Both steps of enrollment contribute to the above noted 9% population imbalance. 4.5% more households were mapped in treatment villages than control villages in the first step. This difference in mapping behavior between treatment and control groups is significant with \(p=0.0072\), despite supposed staff blinding.
In the second step, unblinded staff obtained consent from more and larger households, increasing the final imbalance in the number of households between treatment and control groups to 8%, and the imbalance in populations to 9%. Households were recorded absent 1.4× more frequently and having no eligible household member present 2.2× more frequently in the control arm.
To evaluate the impact of this bias, we tested many of the reported outcomes in the study for significance with paired Wilcoxon signed-rank tests at the village level. In these tests, the only randomness in observation assumed for test validity is the independent random choice of a control and treatment village from each village pair. In addition to the effects of the trial’s intervention on rates of mask-wearing and physical distancing, the difference in the consent obtained by unblinded staff is among the most significant differences of any outcome difference between treatment and control. Of the outcomes we tested with Wilcoxon tests, only these three had p-values less than \(10^{-6}\) (see Fig. 1 and Table 1). In the second step of enrollment, staff was tasked with both enrolling households and providing masks in the treatment villages and hence were aware whether they were surveying a treatment or control village.
As described by the authors, this lack of staff blinding led to substantial post-randomization ascertainment bias (supplement, page 41 and Table S19). They suggest that the arm imbalance could be attributed to surveyors being more eager to enroll borderline households in the treatment villages and households volunteering individuals younger than 18 so that they could receive masks. However, in their robustness analyses of the imbalance, they are only able to account for 25% of the difference in size between treatment and control. The statistically significant differences in the supposedly blinded mapping step suggests that some unintentional unblinding may have also occurred.
Inferring causal effects in the presence of the strong effect on enrollment rates to which the findings are not robust requires assuming that borderline participants who would have been consented to participate in treatment but not control were just as likely as typical villagers to become infected with COVID, develop symptoms, and report them to study staff. More importantly, as blood draws were conditioned on symptom reporting and no bias resistant endpoints were evaluated, the substantial, highly significant effects on staff and participant behavior should caution against confident causal claims about COVID-related outcomes.
The \(9\%\) imbalance observed in population sizes arose through some combination of bias and random chance. We ran permutation tests to illustrate the relative contribution each of these factors on the imbalance. Figure 2 displays histograms generated by reassigning treatment/control within village pairs randomly, 1 million times, to generate 1 million alternative splits between treatment and control groups. The red line shows the effect size for the actual treatment/control group split. We see that it would be exceptionally rare for the population imbalance to occur by random assignment of pairs to treatment and control. On the other hand, the observed symptomatic rates and symptomatic seropositivity rates are more plausibly explained by random fluctuation. That is, the null hypothesis that the intervention had no effect on the two outcomes based on subjective surveys is more likely than the the null hypothesis that the intervention had no effect on the population imbalance. We would expect the symptomatic rates and symptomatic seropositivity rates, which are based on subjective surveys, to be more susceptible to staff and participant bias than demographic quantities like “counts of households” and “number of people in a village.” In other words, to infer strong causal effects of the intervention on the COVID-related outcomes, the bias and randomization that imbalanced enrollment population—which is definitely not a direct causal effect of mask filtration—should be at least as likely to induce similar imbalances in COVID-related outcomes.
The authors provided similar permutation tests in Appendix Fig. S2 of their paper. Here, rather than simply counting the number of seropositives in each resampling, the authors re-run their fixed-effect regression to estimate the magnitude of the masking effect. They report the one-sided p-value of 0.07 for symptomatic seropositivity. The two-sided p-value associated with the authors’ permutation test is 0.14, which is aligned with our findings.
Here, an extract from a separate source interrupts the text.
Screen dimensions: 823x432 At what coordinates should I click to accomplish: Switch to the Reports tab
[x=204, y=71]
We highlight this point to note that when we examine the same outcomes as the authors, the p-values in our reanalysis are not far from those reported in the original paper. However, we found other effects that should have been non-causal that were much more highly significant, suggesting that it is difficult to disentangle the effects of differences in staff-participant interaction between groups from the direct causal effects of masks.
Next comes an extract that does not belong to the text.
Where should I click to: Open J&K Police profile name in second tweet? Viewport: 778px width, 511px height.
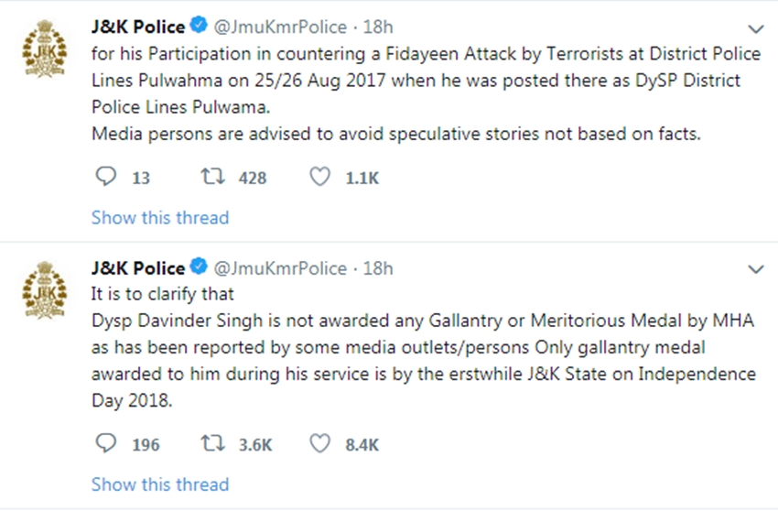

Figure 3 illustrates the steps leading to the final 1086:1106 split in symptomatic seroprevalence between treatment and control groups. Each circle shows how much greater or lower the transition rate is in the treatment group vs the control. The magnitude of these differences are striking: in behavioral outcomes, differences on the order of 10% were observed between the study arms. However, the same percentage of symptomatic individuals in consented to blood draws in both arms. Additionally, in the final step when blood samples are tested, there is no difference in the rate with which samples test positive for COVID-19 antibodies. It might seem surprising that the intervention’s impact on other behavioral mitigation measures such as social distancing also did not result in clear impact on symptomatic seropositivity.